Scholars say Philistine genes help solve biblical mystery

Scholars say Philistine genes help solve biblical mystery

JERUSALEM - AP

Goliath the Greek? Human remains from an ancient cemetery in southern Israel have yielded precious bits of DNA that a new study says help prove the European origin of the Philistines - the enigmatic nemeses of the biblical Israelites.

The Philistines mostly resided in five cities along the southern coast of what is today Israel and the Gaza Strip during the early Iron Age, around 3,000 years ago. In the Bible, David fought the Philistine giant Goliath in a duel, and Samson slew a thousand of their warriors with the jawbone of an ass.

Many archaeologists have proposed they migrated to the coast of the ancient Near East during a period of upheaval at the end of the Late Bronze Age, around 1200 B.C.

The Philistines emerged as other societies around the eastern Mediterranean collapsed, possibly because of a cataclysmic intersection of climate change and man-made disasters. Philistine ceramics bear similarities to styles found in the Aegean, but concrete evidence of their geographic origins has remained elusive.

Now, a study of genetic material extracted from skeletons unearthed in the Israeli coastal city of Ashkelon in 2013 has found a DNA link. It connects the Philistines to populations in southern Europe during the Bronze Age.

The study, spearheaded by researchers from Germany's Max Planck Institute and Wheaton College in Illinois, was published Wednesday in the research journal Science Advances.

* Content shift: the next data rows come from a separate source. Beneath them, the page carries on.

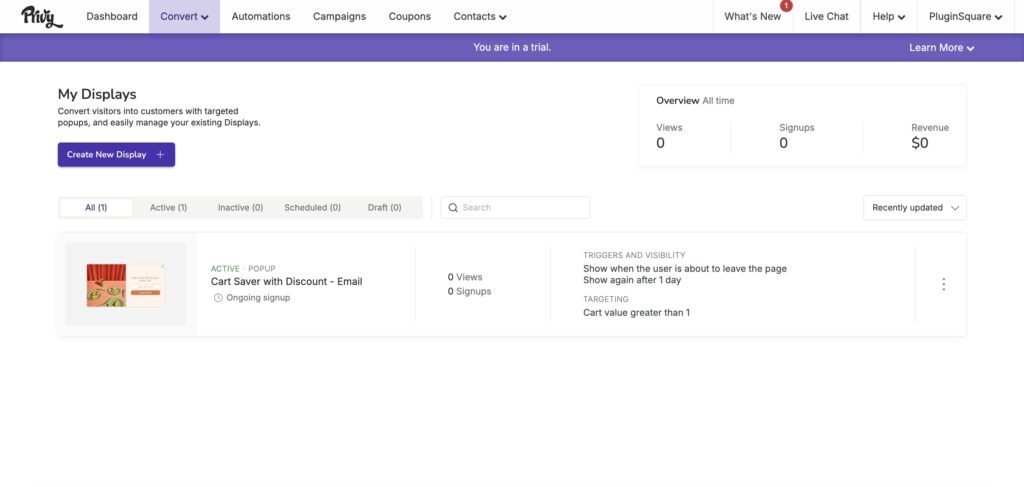Image resolution: width=1024 pixels, height=487 pixels.
Task: Open the three-dot menu for Cart Saver
Action: 943,284
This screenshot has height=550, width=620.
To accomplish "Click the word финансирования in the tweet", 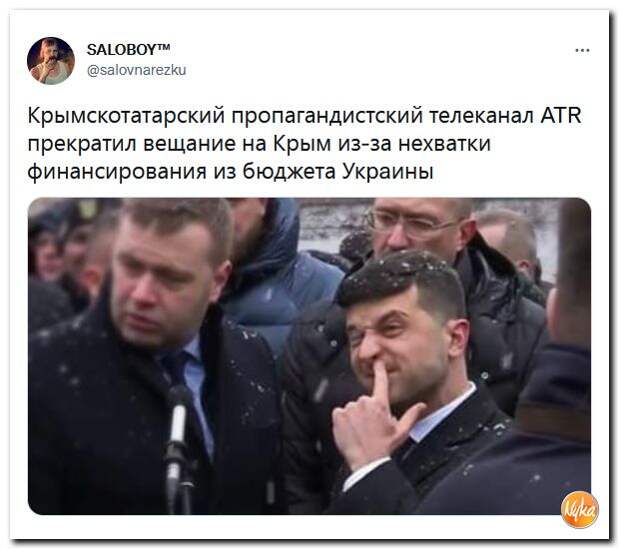I will tap(117, 172).
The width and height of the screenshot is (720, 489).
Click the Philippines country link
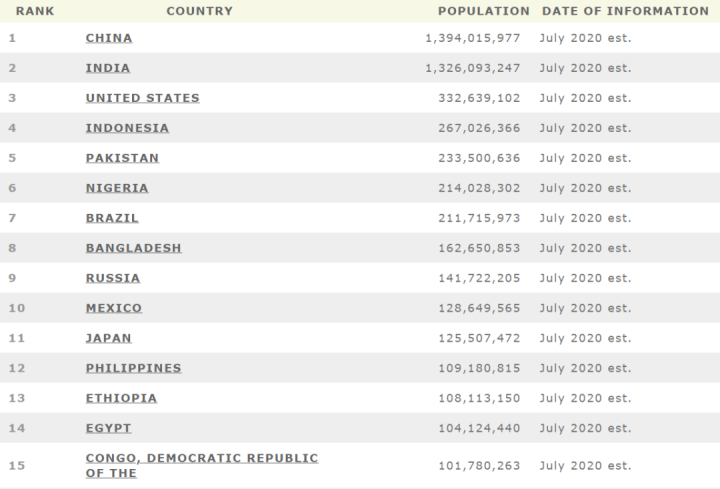[x=133, y=368]
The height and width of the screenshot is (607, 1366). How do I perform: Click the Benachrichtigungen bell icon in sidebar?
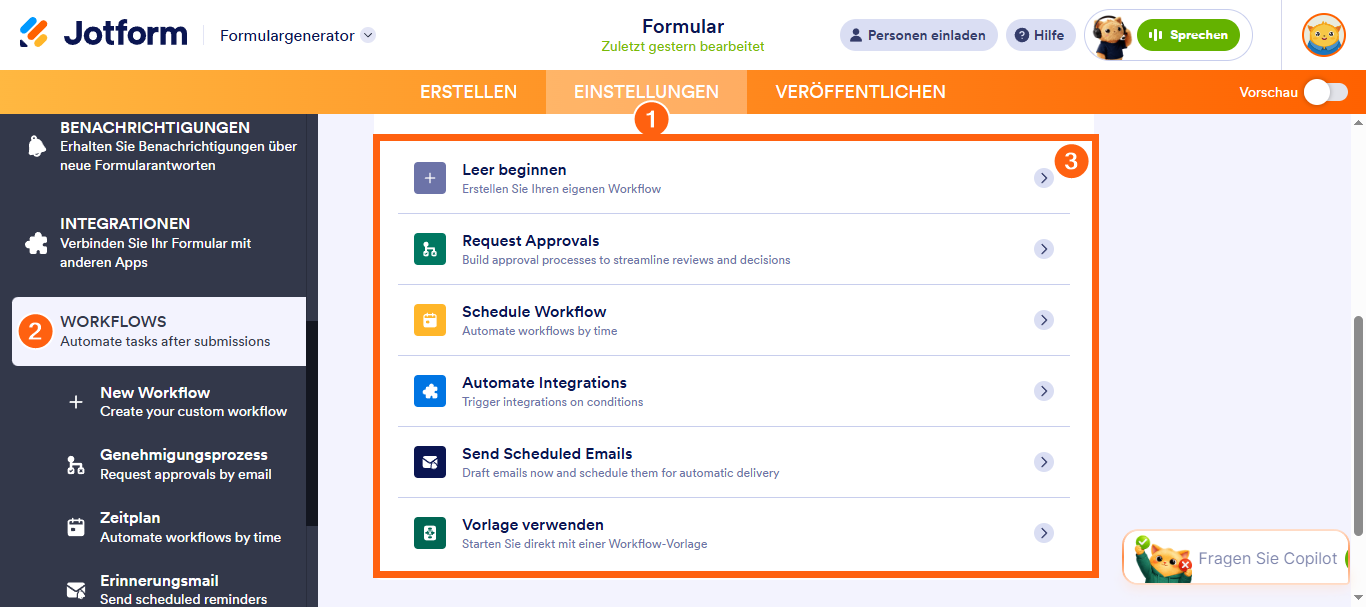(37, 146)
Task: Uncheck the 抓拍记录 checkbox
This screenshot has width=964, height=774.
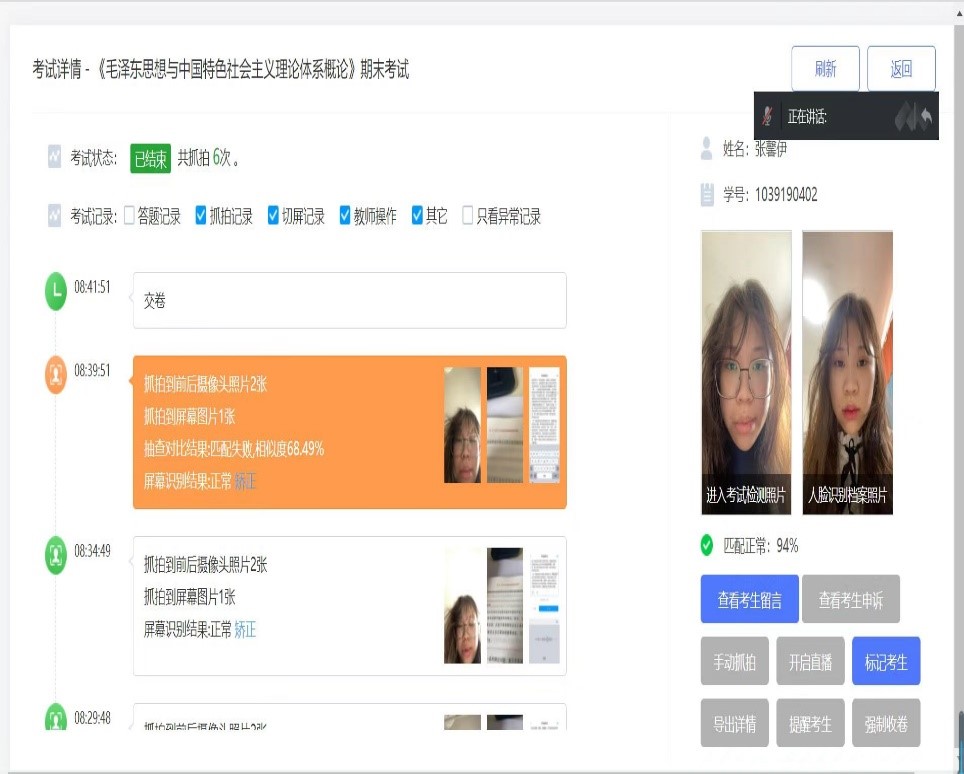Action: [x=201, y=215]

The biblical account relates that the Philistines originally hailed from a distant isle. An Egyptian temple built by Rameses III bears reliefs of battles with "Sea Peoples" who appeared on the shores of the eastern Mediterranean. One group listed in the Egyptian text is strikingly similar to the Hebrew name for Philistines. Excavations of Philistine sites have found ceramics and architecture that differed from those of their neighbors in ancient Canaan. But archaeologists can't be absolutely certain that different pots mean different people.

Eric Cline, an archaeologist from George Washington University specializing in the Late Bronze Age in the Near East, said conclusive evidence has eluded scientists until now - even if the material remains have indicated that the Philistines migrated to the Levant from the Aegean around 1200 B.C.

Cline, who was not involved in the study, is the author of "1177 BC: The Year Civilization Collapsed," which examines the period when the Philistines arrived. He called the paper's findings "extremely exciting and very important" by helping resolve the long-standing mystery about their origins.

"We were all hoping that it might be possible to get genetic information like this," he said. "Now we have scientific confirmation from DNA that the Philistines do indeed most likely come from that region."

The researchers looked at DNA from 10 skeletons excavated from the ancient cemetery in Ashkelon, one of the Philistine seaports.

Using Carbon-14 dating technology, three were determined to be from the centuries before the Philistines' presumed arrival around 1200 B.C., four were from the period immediately afterward, and three dated to centuries further on, the late Iron Age.

The study found that the remains dating to the early Iron Age - the period associated with many of the stories involving Philistines in the Bible - were genetically distinct from their Levantine neighbors, and had close similarities with populations in southern Europe.

"We see in their DNA a European component from the West that appears in a substantial enough way that we can demonstrate it statistically, we can show that it's different," said Daniel Master, an archaeologist with Wheaton College who headed the expedition in Ashkelon. "It basically says the people came from outside, not just the style of pottery."

He said the findings were "direct evidence" that the cultural change found in Philistine cities "reflected the migration of a group of people."

The DNA from the later individuals found they had some southern European genes, but appeared much closer to the surrounding Canaanite population.

"There was this pulse of people coming in, and then they kind of mixed in into the local population, so a few hundred years later they are almost indistinguishable" from the surrounding Levantine gene pool, said Michal Feldman, an archeogeneticist at the Planck Institute and one of the paper's lead authors.

The results point to a possible southern European origin for the Philistines - anywhere from Cyprus to Sardinia - but further study of ancient remains is needed to narrow down the search.

"Until we have more samples from the neighboring regions," and from the Philistines themselves, said Feldman, "I don't think we can pinpoint better their homeland or homelands."